Alex:
1. In your first post you made no mention of residency proof for the seller. That is why I listed it. Depending on the office, it may not be needed - but for the sake of one more copy it would be good for him to have.
2. In your first post, you did state that you needed a work permit or a yellow book to register the bike in your name. Now you do mention the residency form that I listed in my post.
3. Colin just got one last week here in Chiang Mai. He was able to do so with a copy of a yellow book and a passport copy of the yellow book owner. No signed form required. Again, we all know about the variances office to office.
4. I sold a bike earlier this year to someone here on a 30 day stamp. Immigration would not issue the residence form, But he was able to get one at the British Consulate here using a photocopy of a yellow book. Cost was almost 3000 baht.
5. CRFR was "led to believe the plates from another province need to be handed in and some sort of application made in my home province" - not that he wanted to or had to. I have transferred bikes registered in other provinces, and the plate stays with the bike. I know several riders that live here and have registered bikes here that have Bangkok plates. I have never heard of any sale where they confiscate the plate if you register it in a different province. Might be a Surin proceedure - lucky you :-)
I am getting confused...you say no yellow book needed but then your examples talk about forms obtained with yellow book, residence proof obtained with copy of yellow book???
The yellow book is a proof of residence.
We can discuss this at nauseoum but bottom line is that the law is pretty much the same all over Thailand with some little differences from province to province as it is a provincial matter. Many exceptions can be bought...maybe some dude was able to fandangle something with the embassy but it is certainly not the rule and I always avoid mentioning exceptions like these because you end up getting people in trouble. Too many people end up "screwed" because they follow some shady advise of an exception that might have worked for 3,000baht once BUT IS NO LONGER POSSIBLE because nowdays transactions are better monitored and nobody wants to get caught.
Residency forms of the seller are USUALLY not required and in the few exception I have seen so far ONLY if the seller was not Thai. I have also already seen a transaction where the DMV insisted of having the seller present to complete the transfer. I am sure that some irregularity triggered that request, nothing more.
Again, it is best to ask the DMV where the transfer will occur to hand the relevant forms they want to see filled and ask what copies they require, that is the safest bet to have all complete forms and formalities.
As for the form, Yes I added in the form that one can obtain from immigration, which is an equivalent to a yellow book, and yes I had forgotten to mention it...but that form needs to be backed up by a tabian baan form a thai resident. Obtaining a yellow book is quicker and easier and comes with added benefits. I don't know if you were referring to the same form because you cannot just walk into an immigration office and ask for that form, you do need a thai person with his/her tabian baan to sign otherwise you CANNOT get that form.

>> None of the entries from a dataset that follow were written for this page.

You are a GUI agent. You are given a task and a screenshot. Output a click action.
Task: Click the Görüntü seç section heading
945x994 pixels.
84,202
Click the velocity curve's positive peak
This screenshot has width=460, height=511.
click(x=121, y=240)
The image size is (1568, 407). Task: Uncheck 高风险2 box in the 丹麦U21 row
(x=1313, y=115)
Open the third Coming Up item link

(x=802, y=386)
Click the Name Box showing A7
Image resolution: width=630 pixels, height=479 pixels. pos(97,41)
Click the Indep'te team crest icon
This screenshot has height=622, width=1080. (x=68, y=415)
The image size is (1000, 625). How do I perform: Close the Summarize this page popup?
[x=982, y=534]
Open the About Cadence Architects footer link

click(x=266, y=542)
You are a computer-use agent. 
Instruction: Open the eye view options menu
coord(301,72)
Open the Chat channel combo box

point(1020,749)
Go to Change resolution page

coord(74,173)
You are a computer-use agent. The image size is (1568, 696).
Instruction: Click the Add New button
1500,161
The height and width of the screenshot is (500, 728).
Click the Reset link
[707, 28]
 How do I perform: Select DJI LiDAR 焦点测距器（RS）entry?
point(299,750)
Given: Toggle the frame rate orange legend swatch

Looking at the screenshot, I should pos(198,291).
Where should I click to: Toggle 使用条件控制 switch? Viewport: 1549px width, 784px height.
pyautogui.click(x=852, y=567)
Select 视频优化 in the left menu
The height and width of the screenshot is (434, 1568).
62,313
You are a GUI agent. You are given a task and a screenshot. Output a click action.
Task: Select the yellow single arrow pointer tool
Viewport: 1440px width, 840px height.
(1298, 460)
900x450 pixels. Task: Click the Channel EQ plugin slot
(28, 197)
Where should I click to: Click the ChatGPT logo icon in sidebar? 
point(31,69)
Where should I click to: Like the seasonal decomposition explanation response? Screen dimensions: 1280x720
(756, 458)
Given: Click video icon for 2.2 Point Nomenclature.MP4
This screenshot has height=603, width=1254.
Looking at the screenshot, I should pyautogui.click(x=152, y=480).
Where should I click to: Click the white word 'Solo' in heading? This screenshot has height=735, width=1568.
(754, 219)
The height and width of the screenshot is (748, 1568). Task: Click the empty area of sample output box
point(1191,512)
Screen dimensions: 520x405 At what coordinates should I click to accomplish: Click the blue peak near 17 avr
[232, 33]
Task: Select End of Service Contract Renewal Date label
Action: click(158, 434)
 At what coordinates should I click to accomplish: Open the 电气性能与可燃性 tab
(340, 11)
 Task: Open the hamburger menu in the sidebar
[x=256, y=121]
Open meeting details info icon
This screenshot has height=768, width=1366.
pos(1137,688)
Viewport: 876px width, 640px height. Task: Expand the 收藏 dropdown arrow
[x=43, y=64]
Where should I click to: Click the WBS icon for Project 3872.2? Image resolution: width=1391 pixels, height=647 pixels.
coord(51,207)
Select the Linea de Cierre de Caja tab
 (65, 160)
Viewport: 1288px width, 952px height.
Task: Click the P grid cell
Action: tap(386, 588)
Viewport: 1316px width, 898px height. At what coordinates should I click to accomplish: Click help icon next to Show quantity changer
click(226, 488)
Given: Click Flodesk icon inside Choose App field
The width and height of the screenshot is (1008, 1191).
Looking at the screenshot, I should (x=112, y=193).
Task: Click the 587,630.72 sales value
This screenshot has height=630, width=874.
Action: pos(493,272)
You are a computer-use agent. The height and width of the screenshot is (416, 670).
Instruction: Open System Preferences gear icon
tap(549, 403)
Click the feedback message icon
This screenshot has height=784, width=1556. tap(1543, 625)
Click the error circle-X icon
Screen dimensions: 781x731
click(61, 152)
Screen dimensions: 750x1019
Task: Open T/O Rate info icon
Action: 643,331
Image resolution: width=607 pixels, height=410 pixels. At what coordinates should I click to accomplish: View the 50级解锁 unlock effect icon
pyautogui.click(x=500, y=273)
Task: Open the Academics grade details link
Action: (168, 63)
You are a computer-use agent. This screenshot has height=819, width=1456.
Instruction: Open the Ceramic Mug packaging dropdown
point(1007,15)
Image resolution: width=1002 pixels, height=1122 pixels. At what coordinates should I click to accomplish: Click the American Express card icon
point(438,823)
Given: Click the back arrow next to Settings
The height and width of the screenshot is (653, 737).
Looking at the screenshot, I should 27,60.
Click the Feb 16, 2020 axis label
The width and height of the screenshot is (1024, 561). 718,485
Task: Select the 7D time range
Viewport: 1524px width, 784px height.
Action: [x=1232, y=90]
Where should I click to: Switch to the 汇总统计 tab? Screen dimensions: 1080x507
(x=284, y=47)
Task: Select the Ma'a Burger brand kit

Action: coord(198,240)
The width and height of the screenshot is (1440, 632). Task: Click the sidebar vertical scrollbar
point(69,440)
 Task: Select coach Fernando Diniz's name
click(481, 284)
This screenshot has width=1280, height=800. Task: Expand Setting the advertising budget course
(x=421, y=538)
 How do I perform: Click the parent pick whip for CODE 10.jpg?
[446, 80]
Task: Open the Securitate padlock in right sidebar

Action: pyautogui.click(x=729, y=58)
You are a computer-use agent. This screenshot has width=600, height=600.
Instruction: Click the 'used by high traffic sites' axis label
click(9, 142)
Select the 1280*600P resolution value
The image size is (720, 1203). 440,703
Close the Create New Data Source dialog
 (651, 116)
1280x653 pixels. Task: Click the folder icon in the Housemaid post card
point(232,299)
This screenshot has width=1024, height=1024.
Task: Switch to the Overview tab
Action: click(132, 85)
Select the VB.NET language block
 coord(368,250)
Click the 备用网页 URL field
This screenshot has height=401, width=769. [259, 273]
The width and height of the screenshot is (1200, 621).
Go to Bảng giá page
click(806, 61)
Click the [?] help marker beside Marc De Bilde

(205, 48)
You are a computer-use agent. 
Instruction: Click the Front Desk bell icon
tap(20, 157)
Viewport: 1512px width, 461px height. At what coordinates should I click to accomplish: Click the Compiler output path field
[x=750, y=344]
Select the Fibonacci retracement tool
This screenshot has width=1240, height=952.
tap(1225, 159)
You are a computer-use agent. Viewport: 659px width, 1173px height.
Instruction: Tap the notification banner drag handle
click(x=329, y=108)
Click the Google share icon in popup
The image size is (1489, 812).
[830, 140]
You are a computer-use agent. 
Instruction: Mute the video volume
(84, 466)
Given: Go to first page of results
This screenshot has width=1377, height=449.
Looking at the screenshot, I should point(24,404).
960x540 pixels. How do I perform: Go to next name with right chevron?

I only kept the license plate of the original province on one of my bikes...all my other bikes I bought I transferred to the province I was residing at the time I bought them (Phuket, Bangkok, Surin) and everytime I did get a new license plate in my name for the province where I did register the transfer, with a number of my choosing I may add.
BTW nobody ever said anything about confiscated plates and obligation to switch, BUT low and behold, that obligation to transfer to the province of residence might just become a new law in the near future, just to give you some thumbs up on what some of the new transfer rules under discussion are...
Of course one can do the transfer in the same province and leave the "original" plates on the bike (has always been and still is, may change in the future, may not, but for now)...any buyer's choice. nobody ever disputed that. Personally I prefer to reregister and get a local plate like most thai people do, as I said, attracts less attention and comes with benefits.
Furthermore, I have never herd of any DMV transferring a vehicle into a buyers name without the proper 2 forms dated and signed. In your example you mentioned about Colin, the DMV people, as they often do in some cases, filled and filed the forms using the info from the passport and yellow book of the seller, as simple as that.